3.3. Voor zover het middel dat oordeel bestrijdt met het betoog dat het Hof heeft miskend dat de sloop van de oude opstallen op het onderhavige perceel geen bewerking kon zijn als bedoeld in artikel 11, lid 4, aanhef en letter a, van de Wet OB, faalt het bij gebrek aan feitelijke grondslag, nu in 's Hofs uitspraak die opvatting niet is te lezen. Het Hof heeft zijn oordeel omtrent de hoedanigheid van het perceel als bouwterrein doen steunen op de activiteiten die - na de sloop - aan de onbebouwde grond zijn verricht, zoals de zuivering van de grond en de egalisatie van de grond. Het Hof heeft aannemelijk geacht dat die activiteiten hebben plaatsgehad met het oog op de bebouwing van de grond.

Voor zover het middel laatstvermeld oordeel van het Hof bestrijdt, faalt het eveneens. Dat oordeel kan als van feitelijke aard en niet onbegrijpelijk in cassatie niet met vrucht worden bestreden. Hierbij verdient opmerking dat het Hof bij de beoordeling van het motief van de bewerkingen die aan de onbebouwde grond hebben plaatsgevonden, betekenis kon toekennen aan het motief waarmee de sloop van de opstallen had plaatsgevonden.

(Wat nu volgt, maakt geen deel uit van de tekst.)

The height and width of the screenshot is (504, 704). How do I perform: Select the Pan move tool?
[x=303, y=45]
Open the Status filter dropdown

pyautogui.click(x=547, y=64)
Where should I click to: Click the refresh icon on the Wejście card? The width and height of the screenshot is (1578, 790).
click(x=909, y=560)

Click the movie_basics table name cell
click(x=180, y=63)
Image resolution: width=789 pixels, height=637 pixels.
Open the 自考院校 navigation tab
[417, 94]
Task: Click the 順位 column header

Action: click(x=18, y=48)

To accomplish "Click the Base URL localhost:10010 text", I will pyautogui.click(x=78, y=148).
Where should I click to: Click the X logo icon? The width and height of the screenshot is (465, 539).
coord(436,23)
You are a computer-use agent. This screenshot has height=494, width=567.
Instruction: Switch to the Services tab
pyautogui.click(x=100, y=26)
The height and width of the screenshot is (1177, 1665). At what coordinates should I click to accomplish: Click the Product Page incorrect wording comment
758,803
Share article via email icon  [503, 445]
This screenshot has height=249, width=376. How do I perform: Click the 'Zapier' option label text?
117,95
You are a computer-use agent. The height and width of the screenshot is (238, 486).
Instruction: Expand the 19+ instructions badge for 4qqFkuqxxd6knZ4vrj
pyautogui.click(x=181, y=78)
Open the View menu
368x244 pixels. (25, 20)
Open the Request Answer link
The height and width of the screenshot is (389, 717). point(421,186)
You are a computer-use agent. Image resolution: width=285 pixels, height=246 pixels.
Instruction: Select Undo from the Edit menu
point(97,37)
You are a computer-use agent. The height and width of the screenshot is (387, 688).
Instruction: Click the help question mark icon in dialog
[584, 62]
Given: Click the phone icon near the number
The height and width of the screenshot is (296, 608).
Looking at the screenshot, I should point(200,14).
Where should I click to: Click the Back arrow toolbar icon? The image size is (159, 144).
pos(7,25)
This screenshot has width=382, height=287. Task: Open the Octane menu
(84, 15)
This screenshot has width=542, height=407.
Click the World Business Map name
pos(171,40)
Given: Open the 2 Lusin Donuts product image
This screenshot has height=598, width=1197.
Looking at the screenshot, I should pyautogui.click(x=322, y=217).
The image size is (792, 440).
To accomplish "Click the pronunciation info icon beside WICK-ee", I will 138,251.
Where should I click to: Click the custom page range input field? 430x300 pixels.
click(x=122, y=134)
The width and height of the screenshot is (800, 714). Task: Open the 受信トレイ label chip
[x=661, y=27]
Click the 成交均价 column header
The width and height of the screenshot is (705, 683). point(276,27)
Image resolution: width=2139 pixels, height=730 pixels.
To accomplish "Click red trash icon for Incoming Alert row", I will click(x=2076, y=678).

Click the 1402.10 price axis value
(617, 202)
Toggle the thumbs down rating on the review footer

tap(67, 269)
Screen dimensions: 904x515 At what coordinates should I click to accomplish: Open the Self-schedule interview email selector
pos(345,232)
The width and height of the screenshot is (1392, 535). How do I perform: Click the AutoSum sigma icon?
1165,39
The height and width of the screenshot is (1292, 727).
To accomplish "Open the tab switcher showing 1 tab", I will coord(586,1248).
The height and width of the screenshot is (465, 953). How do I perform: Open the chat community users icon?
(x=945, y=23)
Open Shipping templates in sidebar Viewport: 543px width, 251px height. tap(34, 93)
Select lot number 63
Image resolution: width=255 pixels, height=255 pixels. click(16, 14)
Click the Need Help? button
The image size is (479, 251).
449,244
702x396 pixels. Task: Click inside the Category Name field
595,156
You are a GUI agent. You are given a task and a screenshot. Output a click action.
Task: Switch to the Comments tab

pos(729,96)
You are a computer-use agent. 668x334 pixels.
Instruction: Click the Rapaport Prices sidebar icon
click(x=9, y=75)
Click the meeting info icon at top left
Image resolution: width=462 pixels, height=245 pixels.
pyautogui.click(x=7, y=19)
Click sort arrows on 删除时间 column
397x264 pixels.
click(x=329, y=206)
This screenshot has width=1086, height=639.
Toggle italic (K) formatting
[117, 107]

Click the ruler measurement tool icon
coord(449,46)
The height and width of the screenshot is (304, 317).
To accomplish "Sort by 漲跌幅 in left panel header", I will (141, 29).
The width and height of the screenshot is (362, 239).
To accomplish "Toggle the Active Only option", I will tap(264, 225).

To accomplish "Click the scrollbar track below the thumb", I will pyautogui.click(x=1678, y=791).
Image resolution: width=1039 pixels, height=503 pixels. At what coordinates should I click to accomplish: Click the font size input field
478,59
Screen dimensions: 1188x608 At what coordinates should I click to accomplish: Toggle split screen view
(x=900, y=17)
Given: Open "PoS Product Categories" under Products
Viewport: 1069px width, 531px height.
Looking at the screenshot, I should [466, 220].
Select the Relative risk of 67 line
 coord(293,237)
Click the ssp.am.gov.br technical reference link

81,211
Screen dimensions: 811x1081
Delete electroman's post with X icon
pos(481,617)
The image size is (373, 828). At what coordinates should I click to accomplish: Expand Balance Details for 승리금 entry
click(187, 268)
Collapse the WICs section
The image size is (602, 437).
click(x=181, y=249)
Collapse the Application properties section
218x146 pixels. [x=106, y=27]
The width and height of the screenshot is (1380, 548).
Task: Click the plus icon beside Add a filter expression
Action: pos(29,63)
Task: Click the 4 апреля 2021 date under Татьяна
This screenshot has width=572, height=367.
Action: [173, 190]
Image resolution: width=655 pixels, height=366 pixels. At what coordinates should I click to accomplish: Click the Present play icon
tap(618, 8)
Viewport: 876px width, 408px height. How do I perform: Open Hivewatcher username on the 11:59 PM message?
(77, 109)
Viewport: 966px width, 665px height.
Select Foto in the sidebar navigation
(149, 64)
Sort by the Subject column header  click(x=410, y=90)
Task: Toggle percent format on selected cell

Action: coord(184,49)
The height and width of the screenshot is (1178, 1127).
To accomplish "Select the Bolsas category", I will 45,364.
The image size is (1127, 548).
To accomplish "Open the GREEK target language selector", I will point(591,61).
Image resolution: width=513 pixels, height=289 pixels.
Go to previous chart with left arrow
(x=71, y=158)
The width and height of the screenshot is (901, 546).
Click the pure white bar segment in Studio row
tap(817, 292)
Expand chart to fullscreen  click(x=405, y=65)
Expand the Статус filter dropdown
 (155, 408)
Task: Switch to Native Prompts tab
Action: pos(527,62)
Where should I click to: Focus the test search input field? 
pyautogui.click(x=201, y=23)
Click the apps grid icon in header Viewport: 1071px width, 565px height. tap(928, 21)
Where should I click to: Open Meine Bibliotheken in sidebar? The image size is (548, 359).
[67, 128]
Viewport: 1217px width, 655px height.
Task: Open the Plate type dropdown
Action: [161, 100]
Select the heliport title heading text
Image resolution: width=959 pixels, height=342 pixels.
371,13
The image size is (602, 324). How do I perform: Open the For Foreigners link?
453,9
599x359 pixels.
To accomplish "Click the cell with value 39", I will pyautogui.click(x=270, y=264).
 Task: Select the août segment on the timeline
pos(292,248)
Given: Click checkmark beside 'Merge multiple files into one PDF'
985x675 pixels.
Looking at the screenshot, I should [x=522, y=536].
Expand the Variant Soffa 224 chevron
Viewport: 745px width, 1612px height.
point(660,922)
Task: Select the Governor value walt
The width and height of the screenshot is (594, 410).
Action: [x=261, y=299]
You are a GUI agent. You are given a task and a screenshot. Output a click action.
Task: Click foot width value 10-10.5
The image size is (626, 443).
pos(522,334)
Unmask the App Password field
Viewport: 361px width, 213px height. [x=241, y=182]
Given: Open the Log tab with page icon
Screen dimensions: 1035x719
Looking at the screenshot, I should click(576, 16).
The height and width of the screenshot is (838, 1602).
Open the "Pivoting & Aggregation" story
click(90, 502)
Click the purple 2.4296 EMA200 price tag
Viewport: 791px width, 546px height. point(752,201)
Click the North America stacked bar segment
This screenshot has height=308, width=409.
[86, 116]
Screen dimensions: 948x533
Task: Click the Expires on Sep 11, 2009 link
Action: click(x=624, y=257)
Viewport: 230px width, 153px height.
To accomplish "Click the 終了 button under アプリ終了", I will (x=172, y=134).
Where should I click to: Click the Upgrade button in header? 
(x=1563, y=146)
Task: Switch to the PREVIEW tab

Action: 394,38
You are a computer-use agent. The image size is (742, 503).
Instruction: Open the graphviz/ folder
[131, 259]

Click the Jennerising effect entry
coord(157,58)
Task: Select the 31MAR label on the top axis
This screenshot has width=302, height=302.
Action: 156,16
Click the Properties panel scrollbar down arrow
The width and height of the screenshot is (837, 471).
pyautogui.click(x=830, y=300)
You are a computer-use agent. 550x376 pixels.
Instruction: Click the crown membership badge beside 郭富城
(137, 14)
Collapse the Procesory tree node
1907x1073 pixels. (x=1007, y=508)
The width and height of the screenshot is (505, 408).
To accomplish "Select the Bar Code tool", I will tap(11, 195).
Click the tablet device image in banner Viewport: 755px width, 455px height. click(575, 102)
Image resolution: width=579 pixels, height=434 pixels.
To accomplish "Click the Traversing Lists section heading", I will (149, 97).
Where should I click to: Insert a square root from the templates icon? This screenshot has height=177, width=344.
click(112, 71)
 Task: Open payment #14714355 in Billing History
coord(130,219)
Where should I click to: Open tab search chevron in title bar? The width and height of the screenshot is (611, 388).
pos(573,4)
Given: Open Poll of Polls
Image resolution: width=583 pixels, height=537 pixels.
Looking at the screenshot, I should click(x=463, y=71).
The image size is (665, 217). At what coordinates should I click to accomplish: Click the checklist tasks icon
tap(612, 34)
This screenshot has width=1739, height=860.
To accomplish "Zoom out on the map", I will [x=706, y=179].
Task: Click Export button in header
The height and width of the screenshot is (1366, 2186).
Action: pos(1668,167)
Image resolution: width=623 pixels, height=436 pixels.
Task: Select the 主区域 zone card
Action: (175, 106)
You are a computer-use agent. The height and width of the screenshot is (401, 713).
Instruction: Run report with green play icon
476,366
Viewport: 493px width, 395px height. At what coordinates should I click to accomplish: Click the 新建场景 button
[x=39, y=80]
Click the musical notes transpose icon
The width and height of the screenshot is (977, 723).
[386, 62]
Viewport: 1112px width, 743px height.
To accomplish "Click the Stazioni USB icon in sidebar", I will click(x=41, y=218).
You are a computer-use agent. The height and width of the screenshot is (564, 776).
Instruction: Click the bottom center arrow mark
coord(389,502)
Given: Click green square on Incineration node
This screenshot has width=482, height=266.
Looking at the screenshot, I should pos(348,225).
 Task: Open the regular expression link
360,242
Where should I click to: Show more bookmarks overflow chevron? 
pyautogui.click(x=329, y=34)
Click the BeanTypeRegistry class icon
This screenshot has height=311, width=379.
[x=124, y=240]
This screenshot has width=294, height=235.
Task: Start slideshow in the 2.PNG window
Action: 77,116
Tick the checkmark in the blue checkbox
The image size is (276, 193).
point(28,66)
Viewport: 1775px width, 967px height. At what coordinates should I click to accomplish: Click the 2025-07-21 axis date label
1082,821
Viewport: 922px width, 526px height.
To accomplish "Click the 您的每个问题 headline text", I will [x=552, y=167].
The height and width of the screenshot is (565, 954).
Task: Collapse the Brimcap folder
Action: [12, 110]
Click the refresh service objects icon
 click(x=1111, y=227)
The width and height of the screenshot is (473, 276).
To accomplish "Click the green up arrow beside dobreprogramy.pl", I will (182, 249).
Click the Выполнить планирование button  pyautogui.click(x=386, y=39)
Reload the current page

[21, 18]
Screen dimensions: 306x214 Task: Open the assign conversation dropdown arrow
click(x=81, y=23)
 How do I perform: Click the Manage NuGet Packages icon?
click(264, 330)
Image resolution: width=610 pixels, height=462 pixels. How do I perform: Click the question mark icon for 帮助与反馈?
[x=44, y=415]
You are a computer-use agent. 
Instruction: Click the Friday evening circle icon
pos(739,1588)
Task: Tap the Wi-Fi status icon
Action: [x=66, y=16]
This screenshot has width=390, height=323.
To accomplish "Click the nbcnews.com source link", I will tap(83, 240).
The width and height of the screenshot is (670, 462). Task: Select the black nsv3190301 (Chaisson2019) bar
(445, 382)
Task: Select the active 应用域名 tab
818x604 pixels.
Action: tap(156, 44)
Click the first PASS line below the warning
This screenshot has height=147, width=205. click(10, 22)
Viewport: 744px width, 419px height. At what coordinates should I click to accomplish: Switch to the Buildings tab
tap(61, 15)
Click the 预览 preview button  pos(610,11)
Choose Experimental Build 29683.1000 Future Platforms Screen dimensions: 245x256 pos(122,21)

Het middel richt zich voor het overige tegen een ten overvloede door het Hof gegeven oordeel. Nu dat oordeel 's Hofs beslissing niet draagt, faalt het middel ook in zoverre.

4. Proceskosten

De Staatssecretaris van Financiën zal worden veroordeeld in de kosten van het geding in cassatie.

5. Beslissing

De Hoge Raad:

verklaart het beroep ongegrond, en veroordeelt de Staatssecretaris van Financiën in de kosten van het geding in cassatie aan de zijde van belanghebbende, vastgesteld op € 644 voor beroepsmatig verleende rechtsbijstand, en wijst de Staat aan als de rechtspersoon die deze kosten moet vergoeden.

Dit arrest is gewezen door de vice-president D.G. van Vliet als voorzitter, en de raadsheren P. Lourens en E.N. Punt, in tegenwoordigheid van de waarnemend griffier E. Cichowski, en uitgesproken in het openbaar op 14 november 2008.

Van de Staat wordt ter zake van het door de Staatssecretaris van Financiën ingestelde beroep in cassatie een griffierecht geheven van € 433.